Join in ‘community building’ by sharing your thoughts, ideas and beliefs with others. Friends of the Library-Waikoloa Region (FL-WR) is seeking 100 writers to contribute up to 600 words each (about a page and a half) to create a book entitled "This We Believe:  Waikoloa Region, Hawai’i Island". The project is inspired by the popular 1950's radio series hosted by Edward R. Murrow, and is funded by the Atherton Family Foundation. Persons from the Island of Hawai’i of ages 11 or more, all ethnic backgrounds and both sexes are encouraged to share essays describing the core values that guide their daily lives.

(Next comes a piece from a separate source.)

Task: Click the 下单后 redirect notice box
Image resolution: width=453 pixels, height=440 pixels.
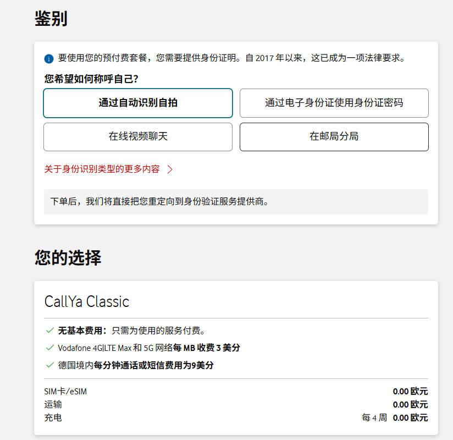Action: 236,202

The book invites all to learn about each other and to create local pride in the diversity and commonality expressed.
 
The 600 words (about a page and a half) should include the title, your name, and a final paragraph including your name, age or decade, sex, ethnic background, when you came to Hawaii, from where you came, and what you like about being here. Material received may be edited for content, style and length of composition.
 
An example of a final paragraph is
 
“Vivian Green, a female in her 60’s of English and Scottish descent, came to Waikoloa from Mendocino County in California with her husband when he retired in 2007.  They enjoy the warm and sunny weather, the diversified culture, and the access to the beaches, entertainment and health care.”
 
Pick a topic, make an outline of the points you want to cover, and then write.  Please submit your page and a half by Wednesday, February 29 to VivianMarita@Hotmail.com with a subject line “This We Believe”. Mahalo!

 

An example written by Vivian Green follows.
 

Community
 
Vivian Green
 

I was raised in a small rural town in Iowa, so a community to me meant a place with schools and churches and a library.  My father was the school superintendent.  There were many churches with some sort of perceived difference between the catholic church and the protestant churches.
 
The library building there was funded by Andrew Carnegie who saw democracy, education, knowledge and its diffusion, and philanthropy, as fundamental tools for strengthening the bonds of our society (Carnegie Corporation of New York).  Nancy K. Queck says it was built in 1916 as part of the Carnegie Library movement.  The push for the library began with the Greenfield Progress Club, a local women’s organization (a group to which my mother belonged many decades later), in 1915.  They contacted the Andrew Carnegie Foundation.  The Carnegie Foundation approved, but the city leaders did not.  So the club demanded the issue be put to a public vote.  Not only did they demand a vote, but they persuaded city leaders to let the women vote. This was four years before full suffrage was granted to women.  The women’s vote was 180-68 for and the men voted 158-124 against.  The total was 304-226 for.
 
In Nepal, where I lived after receiving a Fulbright Grant from the US Government, I taught Economics at the Master’s Level at TribhuvanUniversity in Kathmandu.  The expatriates there ranged from Ambassadors from many countries to anthropologists to art and drug dealers, not a typical community.
 
I next resided in Thailand while working for the GTZ (German Agency for Technical Cooperation) on an integrated rural development project near Burma and Laos.  The program funded agriculture and forestry, roads and water, and education and health.  My specializations were data collection, monitoring and evaluation.  The Western community in Chiang Mai was composed of many US Drug Enforcement Agency personnel and also Rhodesian tobacco growers who had left Zimbabwe, and who went to Kuala Lumpur, Malaysia every three months to renew their visas.  Again, not an ordinary community.
 
When my husband and I moved to the Big Island of Hawaii in 2007, we wanted to be north of the airport at Kona because of the heavy traffic to the south.  And we wished to live in a place with schools and churches and a library.  In Waikoloa Village there are an Elementary and Middle School, several churches, and a bookmobile, which serves as a book exchange, donated by the Hawaii State Public Library System.
 
I attended art and yoga groups when we vacationed in Waikoloa Village before we moved here.  The first day of our arrival, I joined the Waimea Community Chorus.  My husband and I studied with two Hawaiian Culture teachers.  After vowing to do no volunteering the first year here, in the second year I organized three art shows with the Waikoloa Art Center.  Then along came the Friends of the Library – Waikoloa Region group, for which I offered to be the Treasurer.  Now I am the Vice President.  (“Call me anything,” I said, “I just want to write grants and do fundraising.”)  This book is the result of our second grant, funded by the Atherton Family Foundation in Honolulu.  We are working towards land and a library building in about ten years, so we can have a real library as part of the Hawaii State Public Library System. 
 
So here I am, loving being in my element of community!